Monday, April 11, 2016

... the one landscape that we, the inconstant ones,
Are consistently homesick for... 
The blessed will not care what angle they are regarded from,
Having nothing to hide. Dear, I know nothing of
Either, but when I try to imagine a faultless love
Or the life to come, what I hear is the murmur
Of underground streams...

// WH Auden




Dreamland is making me ill. bring me to Real, the land of the living. mercy


Tuesday, March 22, 2016

Meanwhile spring arrived––

... a beautiful, kind-hearted spring, without spring’s usual promises and deceptions, and one of those rare springs which plants, animals, and people rejoice in together. This beautiful spring energized Levin even more, and hardened his resolve to make a complete break with the past... In spite of his solitude, or because of it, his life was extremely full, and it was only occasionally that he experienced an unsatisfied desire to communicate the ideas wandering round his head to someone other than Agafya Mikhailovna, although he often ended up discussing physics, agricultural theory, and especially philosophy with her...
// from Rosamund Bartlett's translation of Tolstoy's Anna Karenina

(Sakai's Velveteen Rabbit)

Friday, March 11, 2016

Dearly Departed

(On sacramental love, signpost saints, mirrored reflections, good ghosts, the blessed bygone)
•••
Stated goal 1 | Write out the lines of the listing from the one containing "Given: Click the FREE DOWNLOAD button" through the end of the listing, inclusive, leaving out the pictures.
The listing has no connection to the blog entries.

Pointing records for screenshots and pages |
•••
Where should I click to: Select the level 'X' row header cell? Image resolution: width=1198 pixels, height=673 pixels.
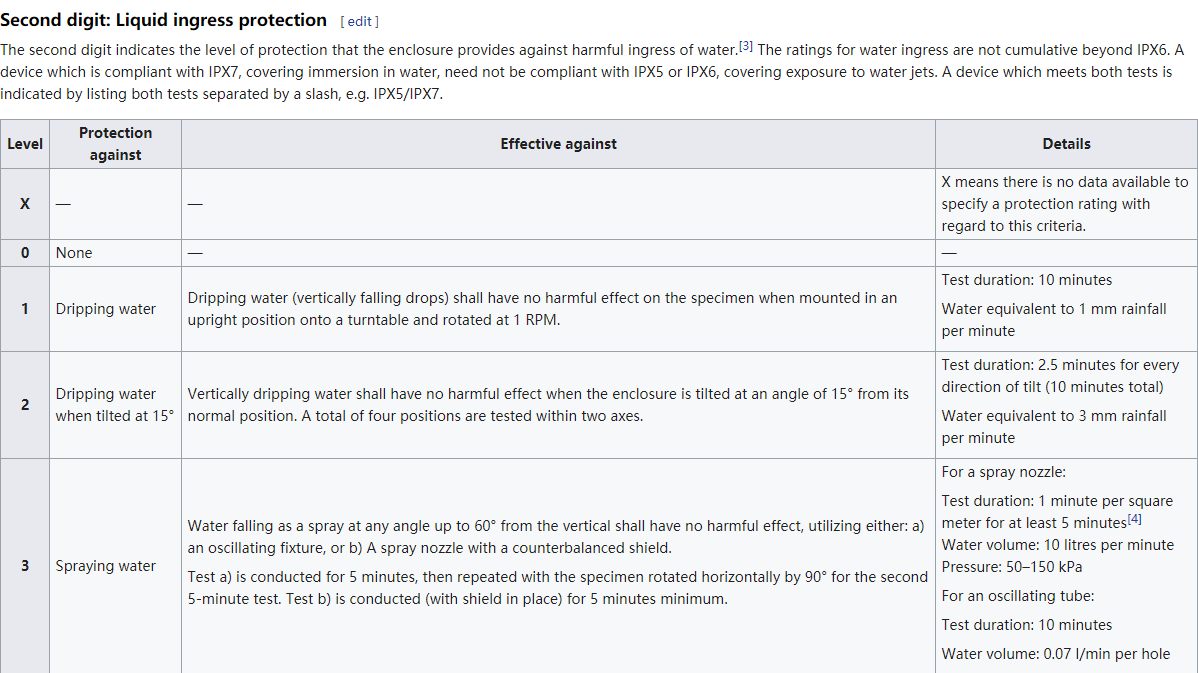(x=25, y=204)
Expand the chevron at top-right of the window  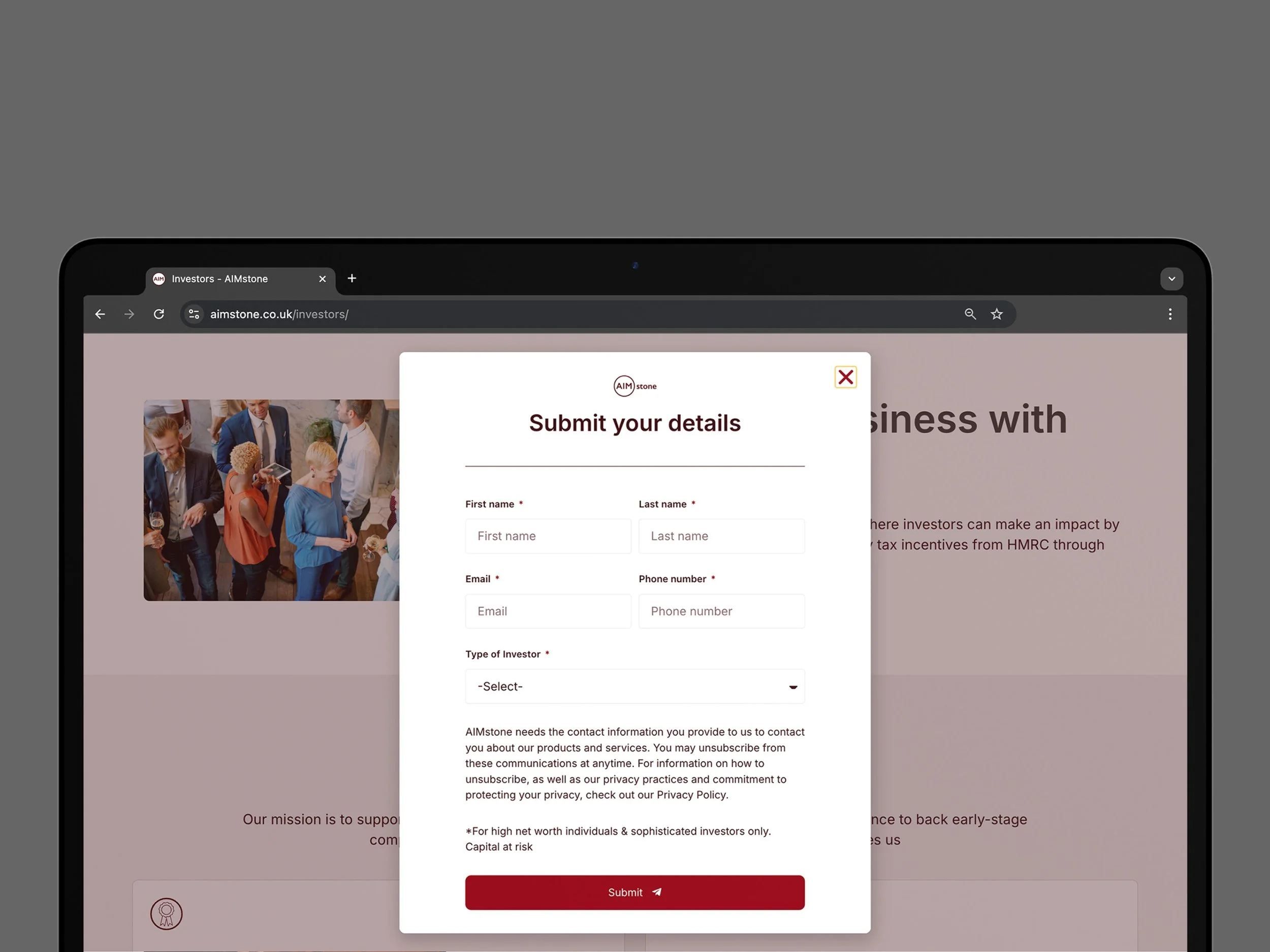[1171, 279]
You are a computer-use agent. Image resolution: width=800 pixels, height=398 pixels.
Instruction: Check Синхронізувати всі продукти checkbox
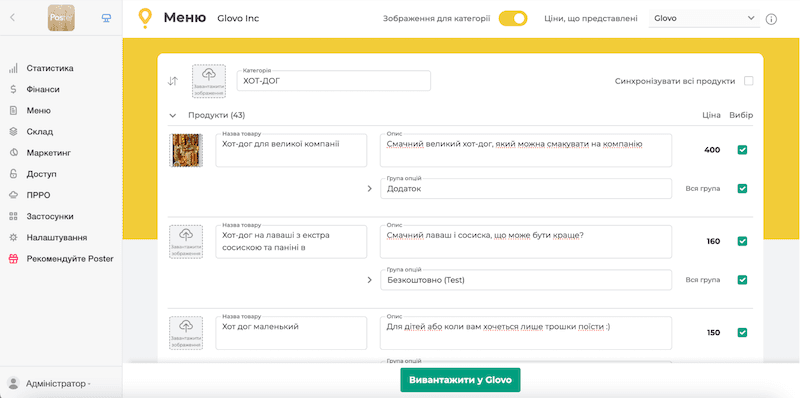coord(748,81)
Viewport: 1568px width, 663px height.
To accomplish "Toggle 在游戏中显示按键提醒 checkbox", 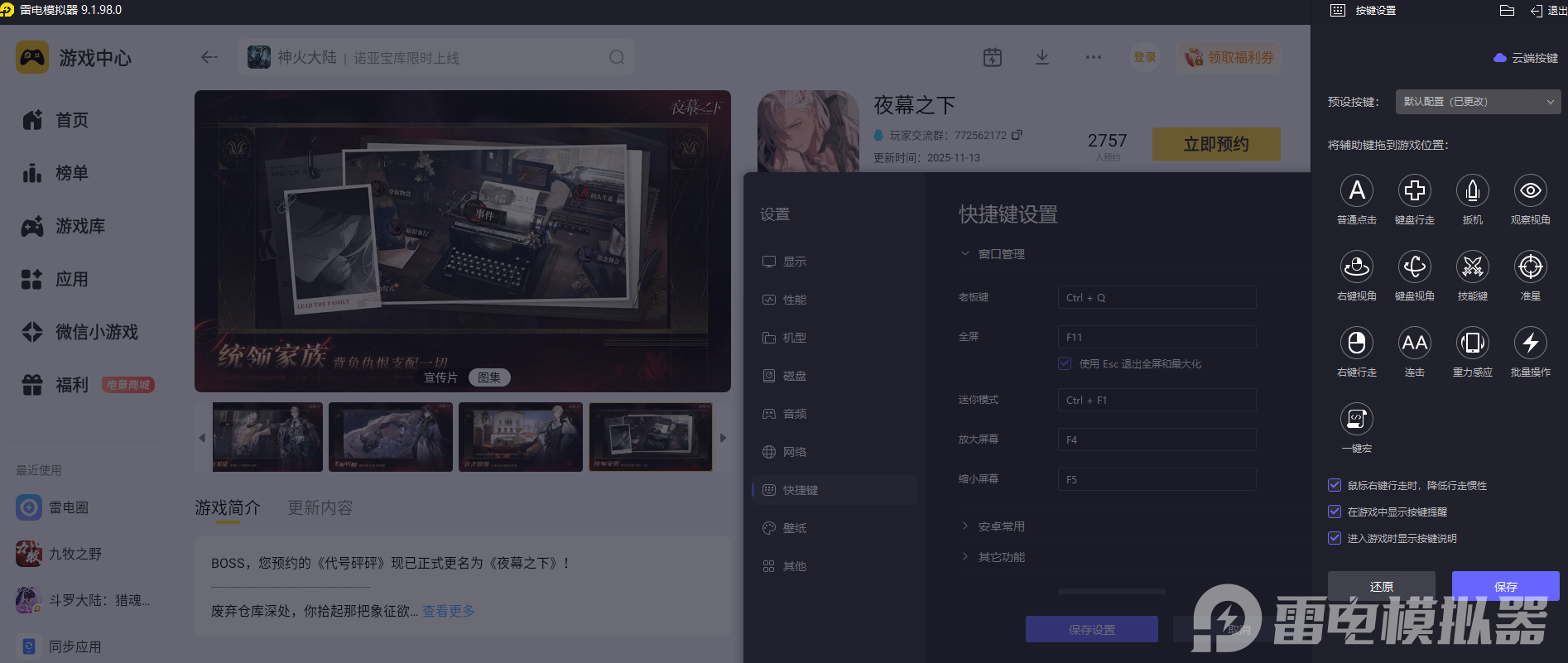I will pos(1335,512).
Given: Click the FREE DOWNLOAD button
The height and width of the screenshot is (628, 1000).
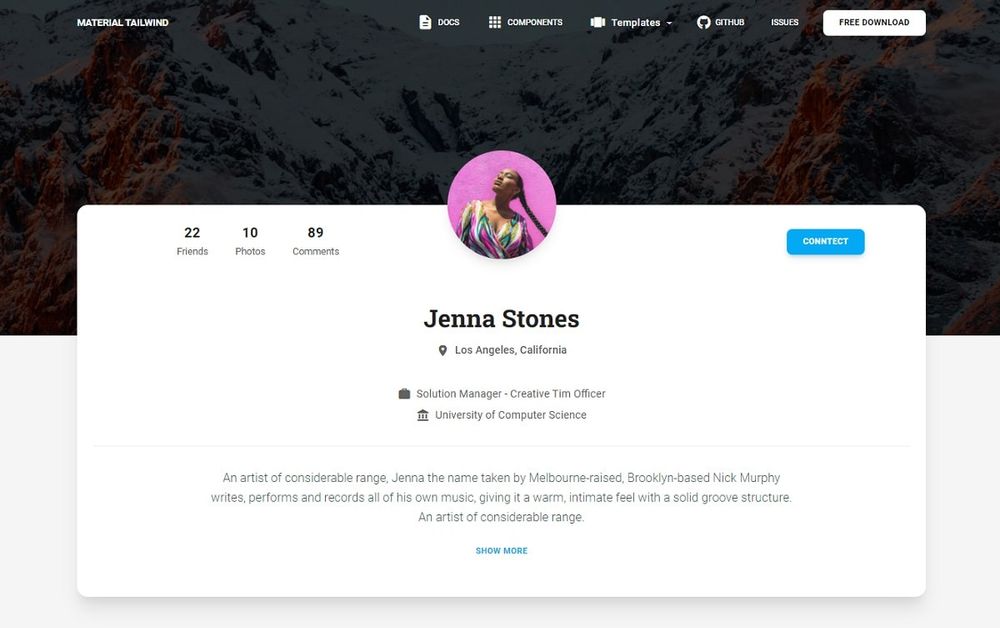Looking at the screenshot, I should [874, 22].
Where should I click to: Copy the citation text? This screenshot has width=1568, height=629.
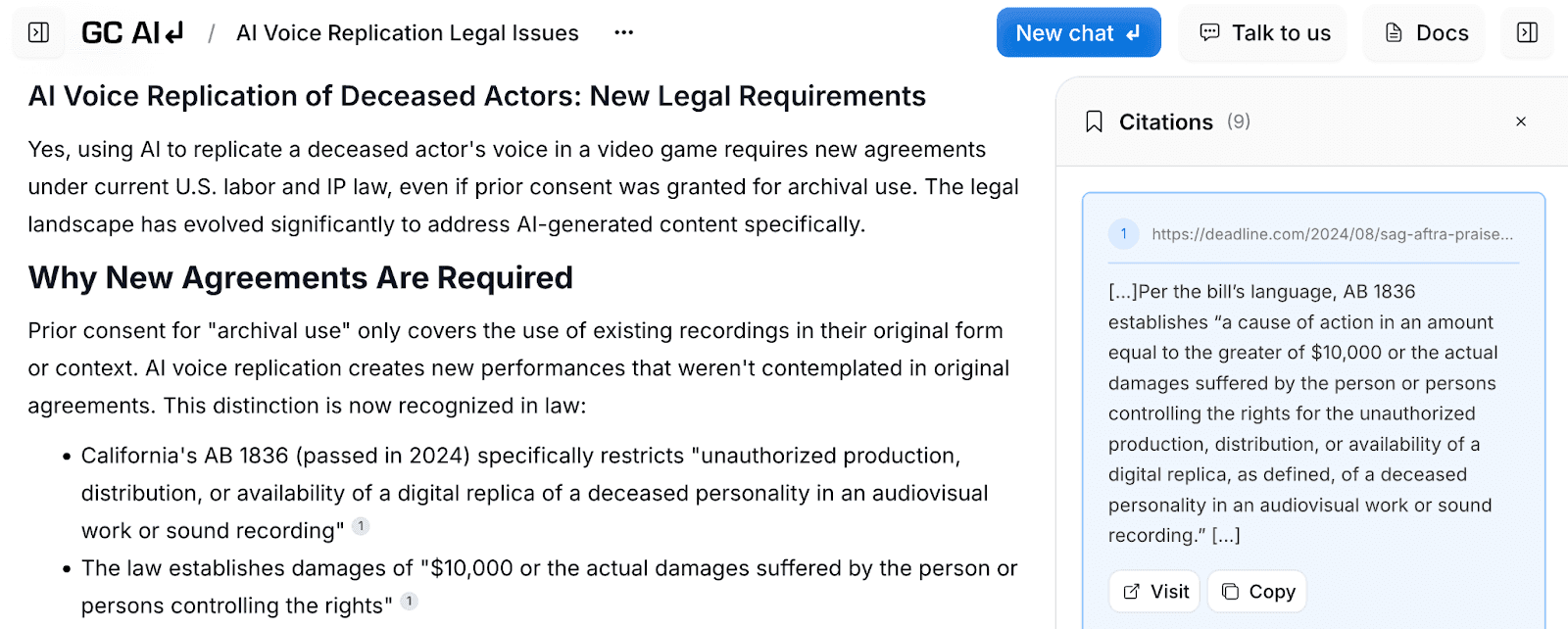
•••
Stated goal 2 | Continue the blog entries from where they stop.

Expected answer 1 |
Given: Click the FREE DOWNLOAD button
The height and width of the screenshot is (628, 1000).
Looking at the screenshot, I should [874, 22].
Where should I click to: Copy the citation text? This screenshot has width=1568, height=629.

Expected answer 2 |
Ah-gong's birthday soon.
I will be in Jordan.

Old love, you have left, I have been left behind, I have had to let you go, too, yet in spite of it all –– I know myself to have been and to be marvelously loved.

me.

for so long. 

to have had you.
at all.


I have been thinking about this kind of sacramental love, signpost people, the very most reflective mirrors of the divine image.

I have known an unmeritable number of such formative friends.

Who are they? these ghosts who, having departed, stay with us yet? The blessed bygones who help and hound and hold and heal us on our way home, by their presence––by their absence too? In life or death, once near, now far-off. You grieve, yet with the strangest new hope, new hunger. And thirst. For righteousness. Satisfaction. It is good grief. Good ghosts.

Lack.
Abundance.
Love will abide.
Presence.
Absence.


Who are they, whose love was sacramental, life-dispensing, grace-bearing, whose loss is not only felt, but also felt proof of where they once had so very incarnately been?

In the spaces they leave, you know that their love was so astonishing, unending, so much stronger than death, that it lives on even in your own transfiguration–– your having been its object.

Of them, it can be said and sung "because I knew you, I have been changed for good."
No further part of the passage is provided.